Retype, without changes, every line from the line that contains "Select the Pen tool" through the final line of the records. Exclude pictures.
***** Provided information *****
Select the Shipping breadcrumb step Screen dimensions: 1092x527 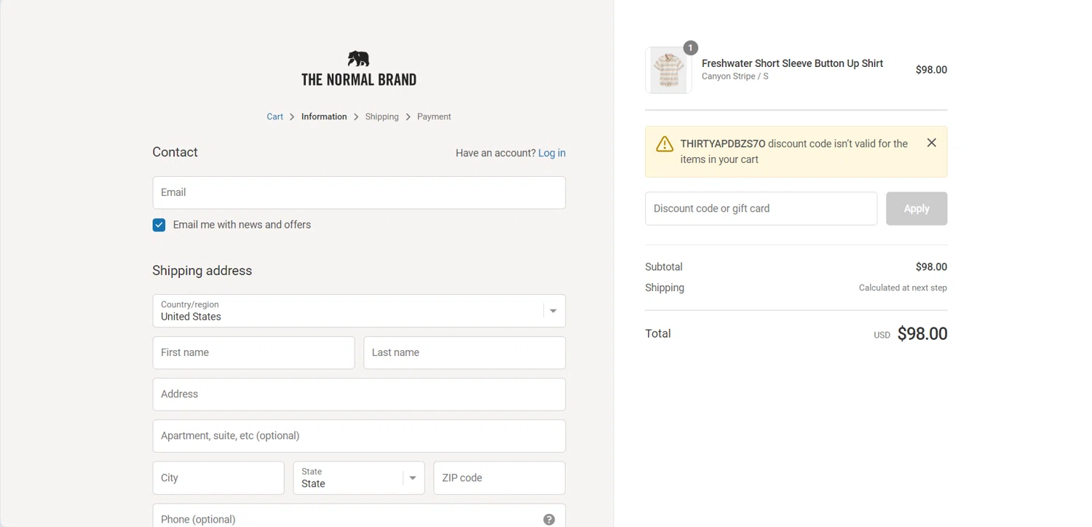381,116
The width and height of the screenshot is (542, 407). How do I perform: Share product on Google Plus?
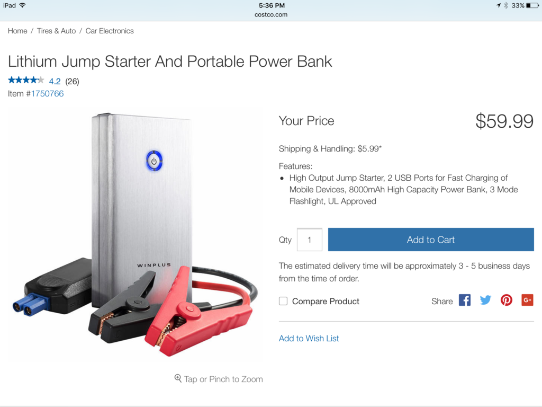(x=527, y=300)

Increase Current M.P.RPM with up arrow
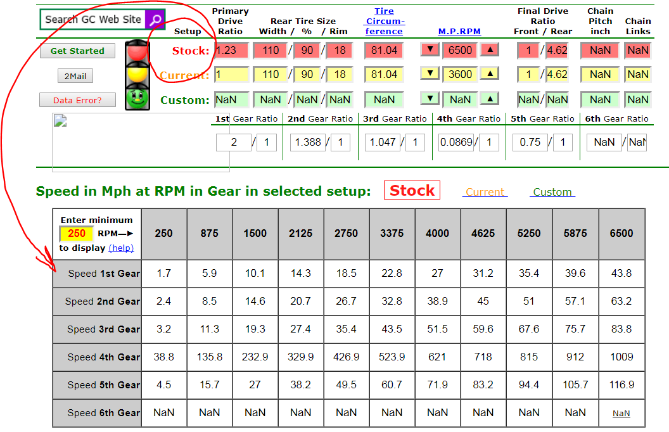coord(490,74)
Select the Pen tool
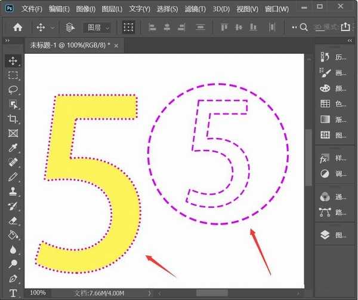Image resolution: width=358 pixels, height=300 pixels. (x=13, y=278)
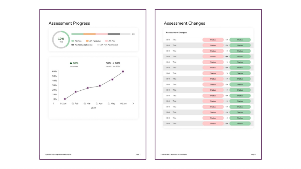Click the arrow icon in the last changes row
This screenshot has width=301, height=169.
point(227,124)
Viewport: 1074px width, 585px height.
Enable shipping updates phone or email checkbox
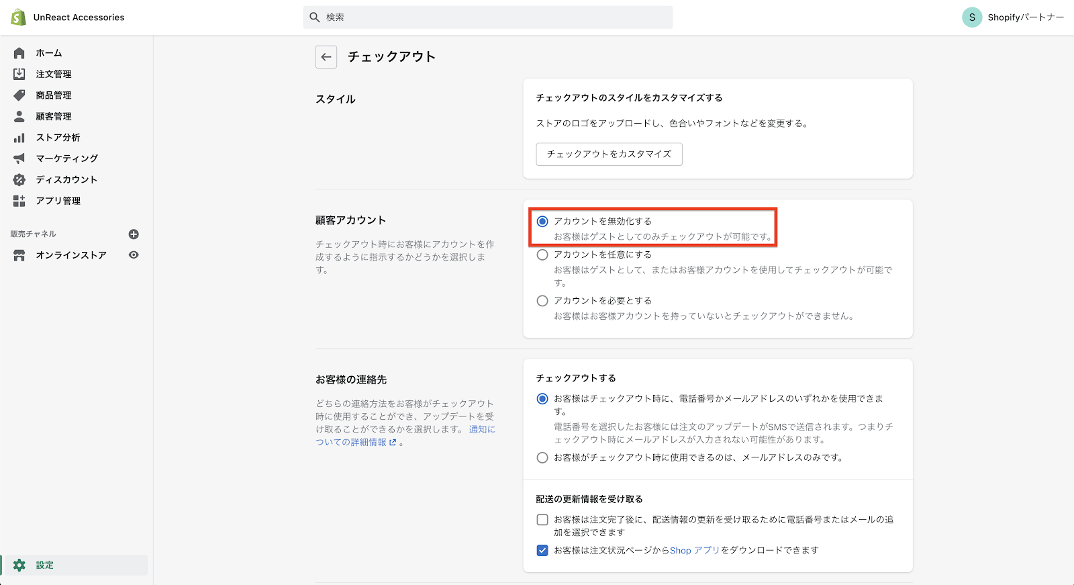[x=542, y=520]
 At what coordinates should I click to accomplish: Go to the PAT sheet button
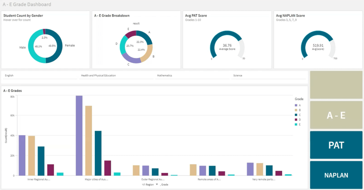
*****
> Task output
Select the Pen tool
Image resolution: width=358 pixels, height=300 pixels. (x=13, y=278)
Click the arrow icon in the last changes row
This screenshot has width=301, height=169.
point(227,124)
Viewport: 1074px width, 585px height.
Enable shipping updates phone or email checkbox
[x=542, y=520]
 At what coordinates should I click to accomplish: Go to the PAT sheet button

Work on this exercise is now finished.